Material shown start
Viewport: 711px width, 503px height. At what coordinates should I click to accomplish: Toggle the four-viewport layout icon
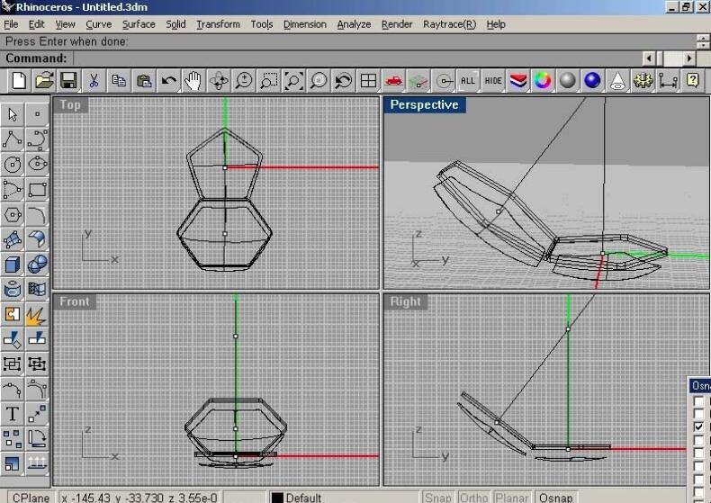pos(368,81)
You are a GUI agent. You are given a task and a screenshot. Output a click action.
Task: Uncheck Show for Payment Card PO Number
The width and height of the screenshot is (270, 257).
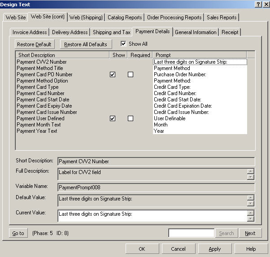(x=113, y=74)
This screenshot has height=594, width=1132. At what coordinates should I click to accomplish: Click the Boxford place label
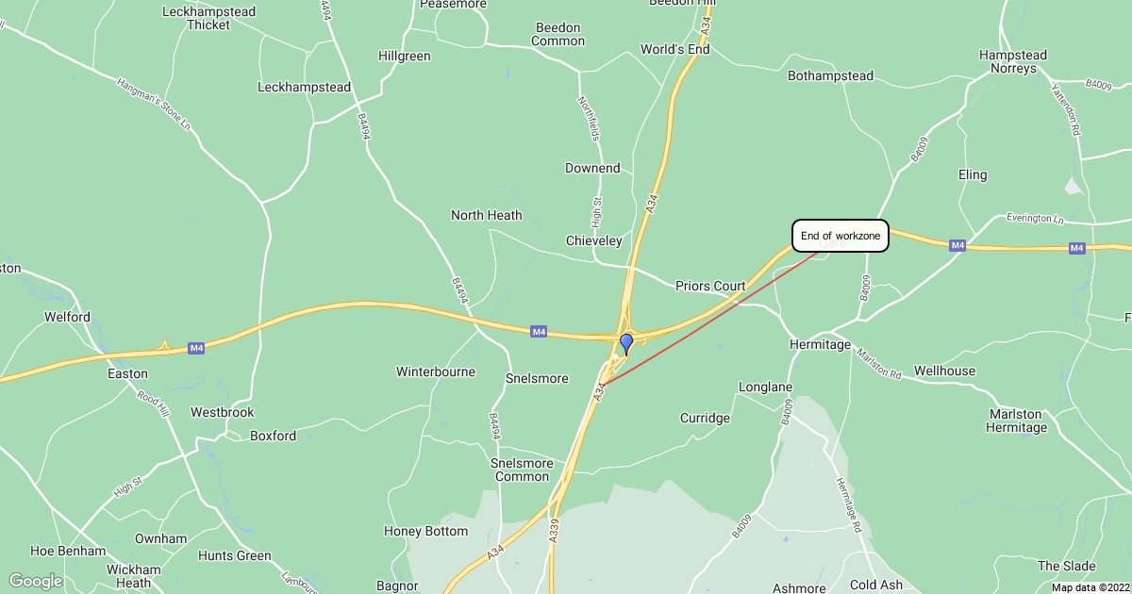pyautogui.click(x=273, y=436)
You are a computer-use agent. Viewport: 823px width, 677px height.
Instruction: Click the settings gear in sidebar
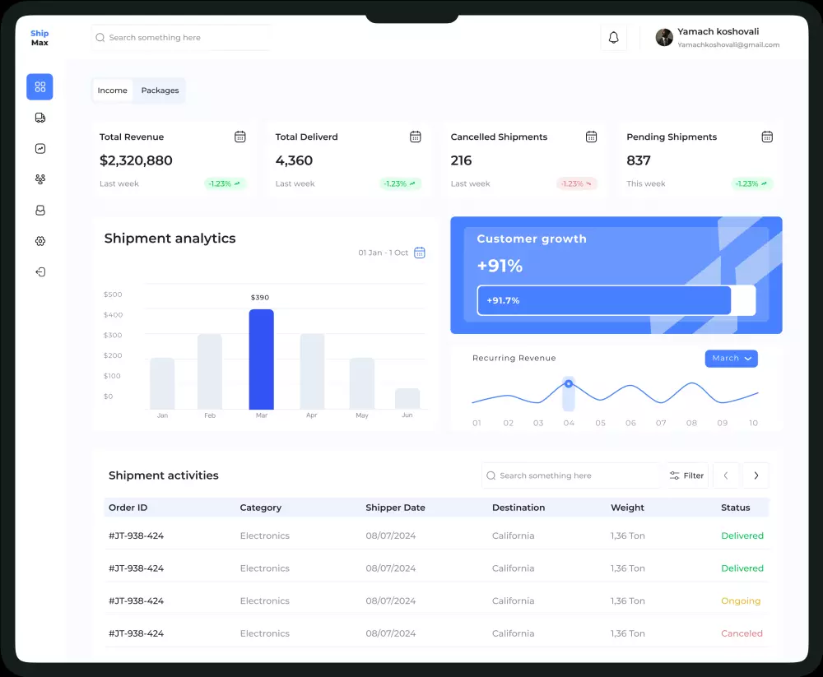click(40, 241)
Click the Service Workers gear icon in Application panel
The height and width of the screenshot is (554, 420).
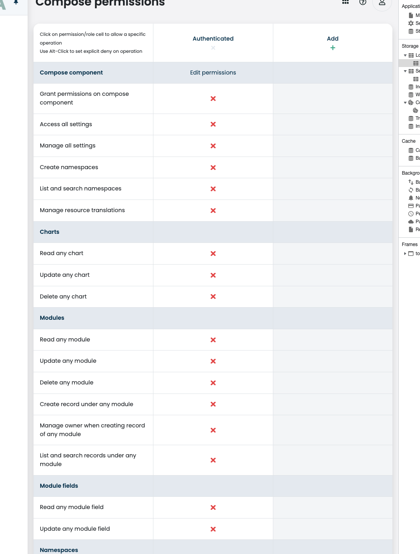[411, 23]
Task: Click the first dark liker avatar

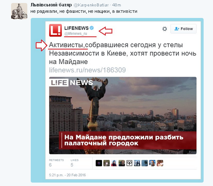Action: pos(99,163)
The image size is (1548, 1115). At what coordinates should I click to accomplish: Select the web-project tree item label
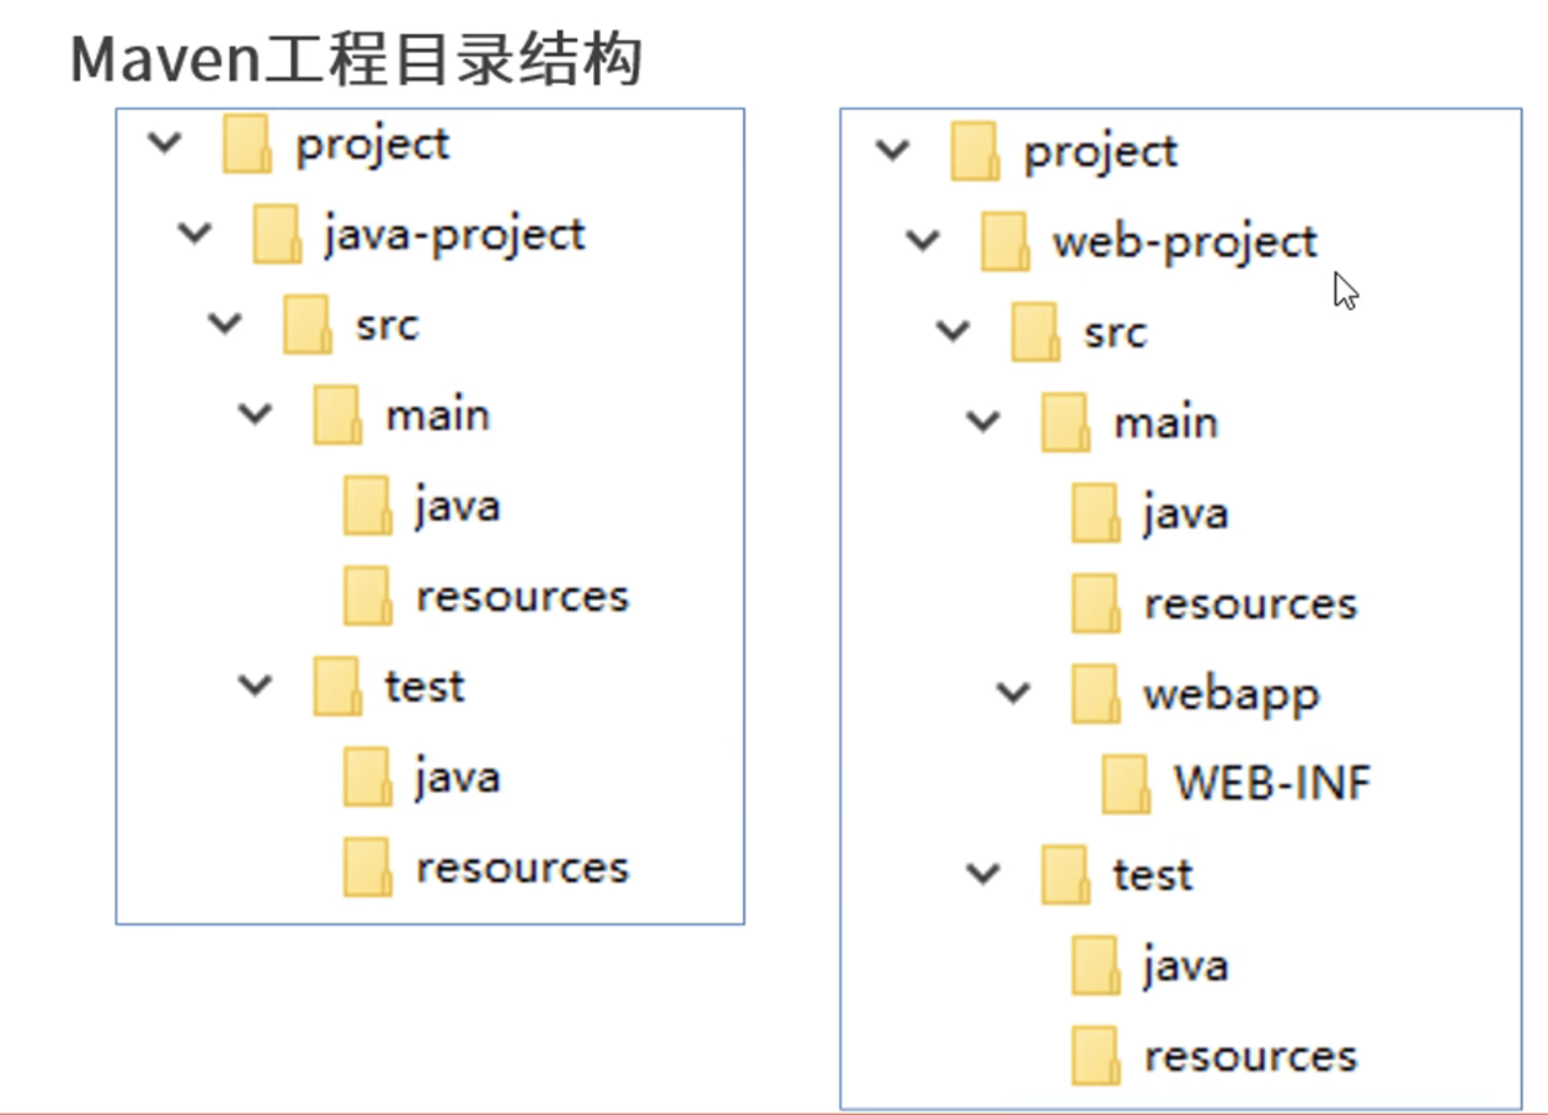coord(1185,242)
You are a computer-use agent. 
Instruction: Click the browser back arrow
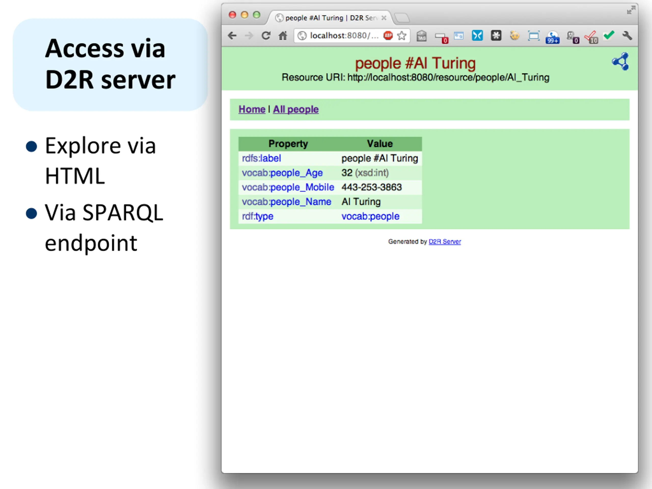(x=232, y=36)
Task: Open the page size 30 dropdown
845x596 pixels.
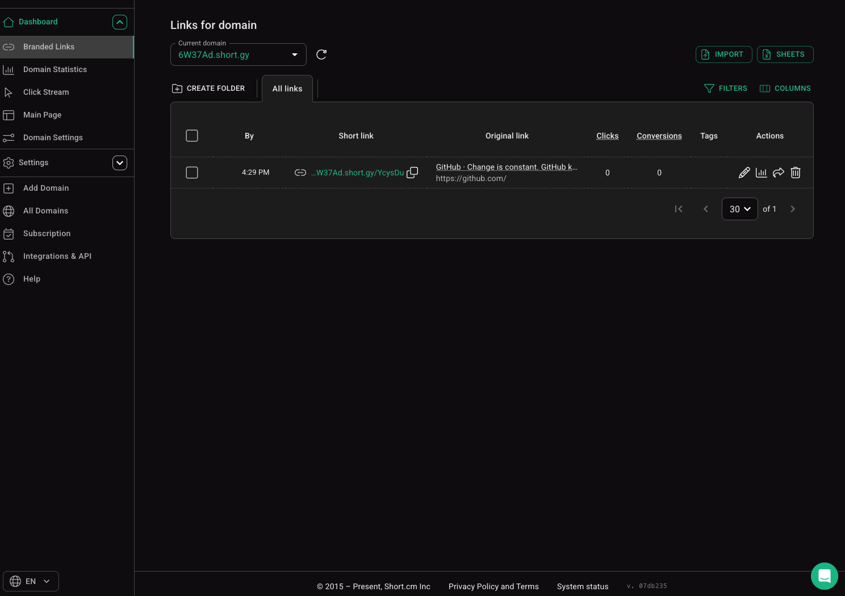Action: [739, 209]
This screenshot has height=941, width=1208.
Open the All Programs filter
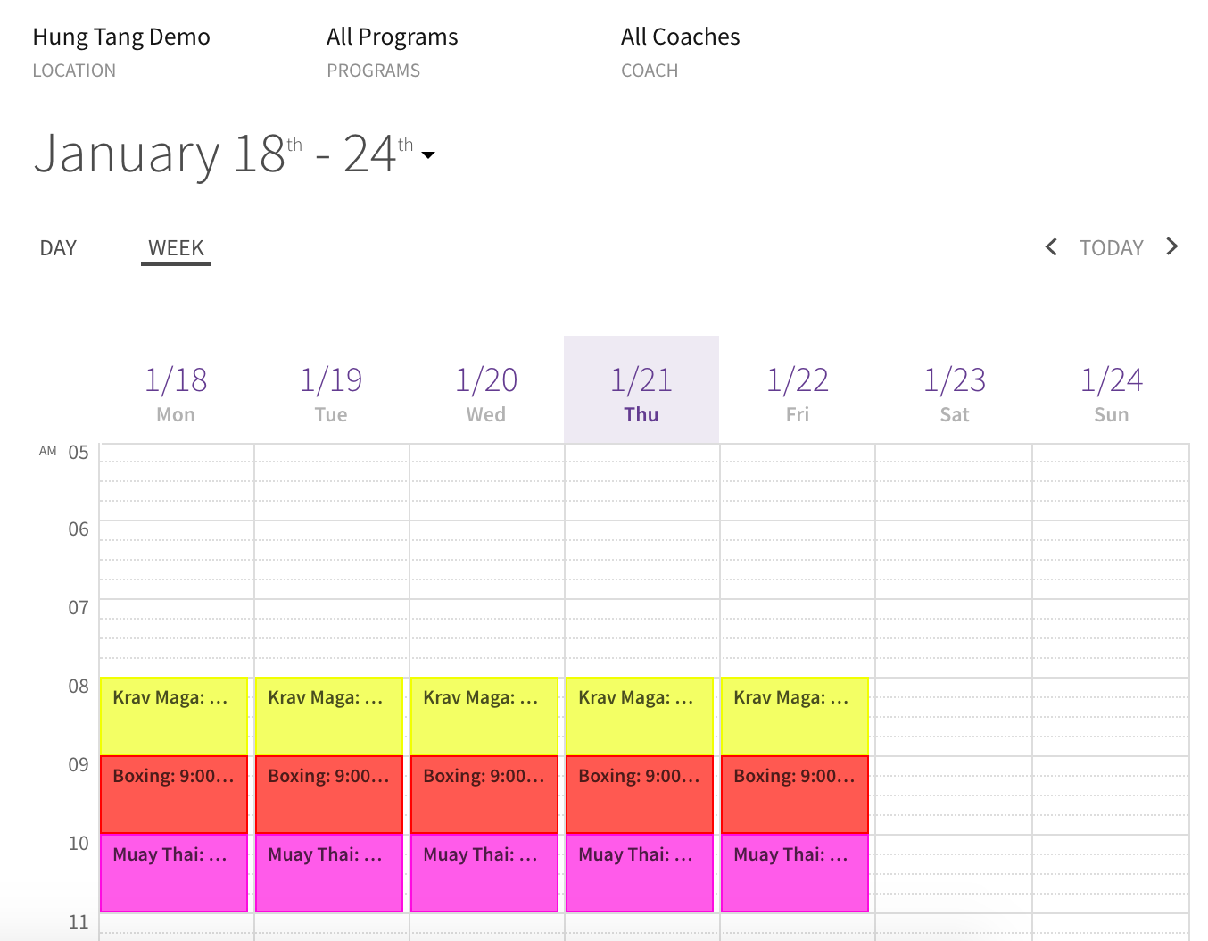[x=393, y=52]
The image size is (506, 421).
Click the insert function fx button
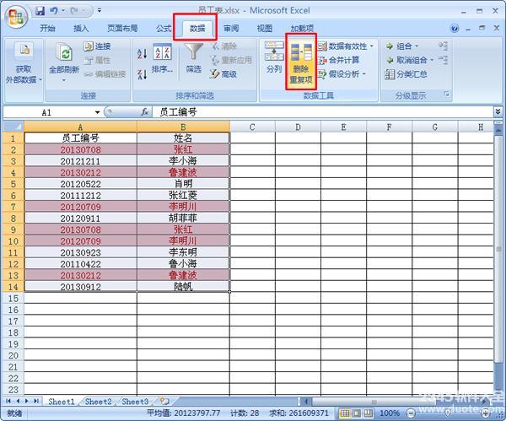[x=144, y=111]
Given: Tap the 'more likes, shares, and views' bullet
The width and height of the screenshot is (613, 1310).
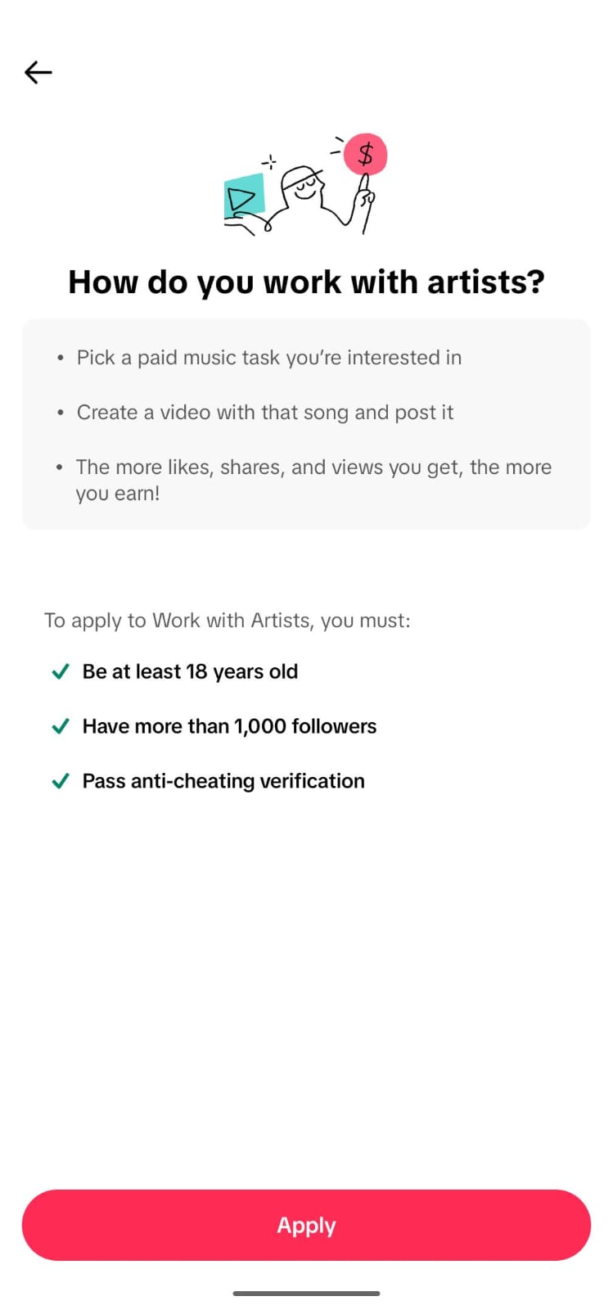Looking at the screenshot, I should click(x=313, y=480).
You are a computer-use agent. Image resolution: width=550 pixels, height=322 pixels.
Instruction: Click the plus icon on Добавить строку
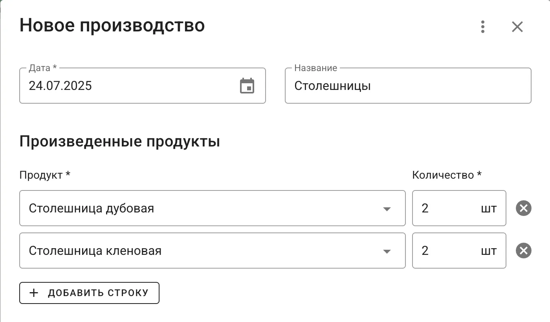[x=34, y=293]
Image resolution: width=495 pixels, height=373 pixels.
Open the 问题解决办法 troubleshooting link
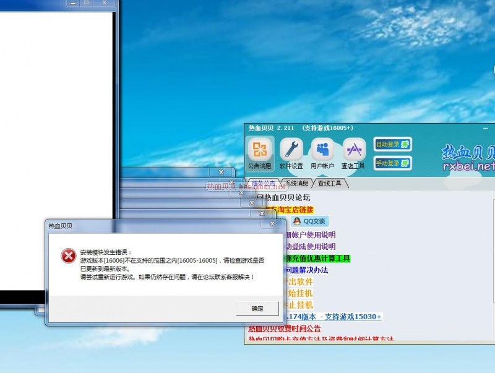[306, 270]
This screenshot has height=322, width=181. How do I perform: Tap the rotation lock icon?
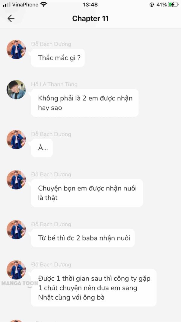(x=152, y=5)
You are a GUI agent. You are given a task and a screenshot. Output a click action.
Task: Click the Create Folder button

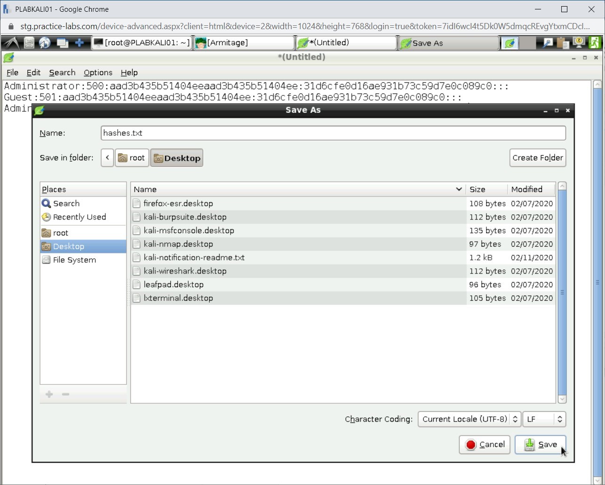point(538,157)
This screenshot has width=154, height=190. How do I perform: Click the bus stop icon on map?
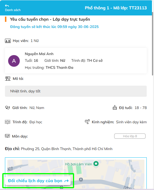pyautogui.click(x=81, y=179)
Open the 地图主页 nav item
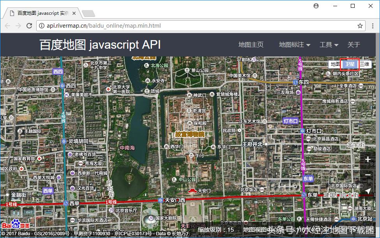The height and width of the screenshot is (238, 380). [251, 45]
Material shown end
## [Exercise goal]
Write out all of the material above again with each "computer-use agent" changed to "desktop assistant", keeping everything else the same. Leave out the pictures.

## [Final result]
Viewport: 711px width, 503px height. At what coordinates should I click to accomplish: Toggle the four-viewport layout icon
pos(368,81)
You are a GUI agent. You are given a task and a screenshot. Output a click action.
Task: Uncheck Show for Payment Card PO Number
The width and height of the screenshot is (270, 257).
(x=113, y=74)
This screenshot has height=594, width=1132. At what coordinates should I click to accomplish: Click the Boxford place label
pyautogui.click(x=273, y=436)
You are a desktop assistant. Viewport: 823px width, 677px height.
Instruction: Click the settings gear in sidebar
click(40, 241)
Click the Service Workers gear icon in Application panel
The height and width of the screenshot is (554, 420).
[411, 23]
Task: Click the first dark liker avatar

Action: pos(99,163)
The image size is (1548, 1115). At what coordinates should I click to accomplish: Select the web-project tree item label
coord(1185,242)
You are a desktop assistant. 
Instruction: Click the browser back arrow
(x=232, y=36)
Task: Open the page size 30 dropdown
845x596 pixels.
Action: [739, 209]
This screenshot has height=941, width=1208.
Open the All Programs filter
[x=393, y=52]
The image size is (506, 421).
Click the insert function fx button
[x=144, y=111]
Given: Tap the 'more likes, shares, and views' bullet
The width and height of the screenshot is (613, 1310).
Looking at the screenshot, I should click(x=313, y=480).
You are a desktop assistant. Image resolution: width=550 pixels, height=322 pixels.
Instruction: Click the plus icon on Добавить строку
[x=34, y=293]
Image resolution: width=495 pixels, height=373 pixels.
Open the 问题解决办法 troubleshooting link
[306, 270]
This screenshot has height=322, width=181. How do I perform: Tap the rotation lock icon?
(x=152, y=5)
You are a GUI agent. You are given a task and a screenshot. Output a click action.
Task: Click the Create Folder button

point(538,157)
This screenshot has width=154, height=190. How do I perform: Click the bus stop icon on map?
pyautogui.click(x=81, y=179)
Open the 地图主页 nav item
The height and width of the screenshot is (238, 380). [251, 45]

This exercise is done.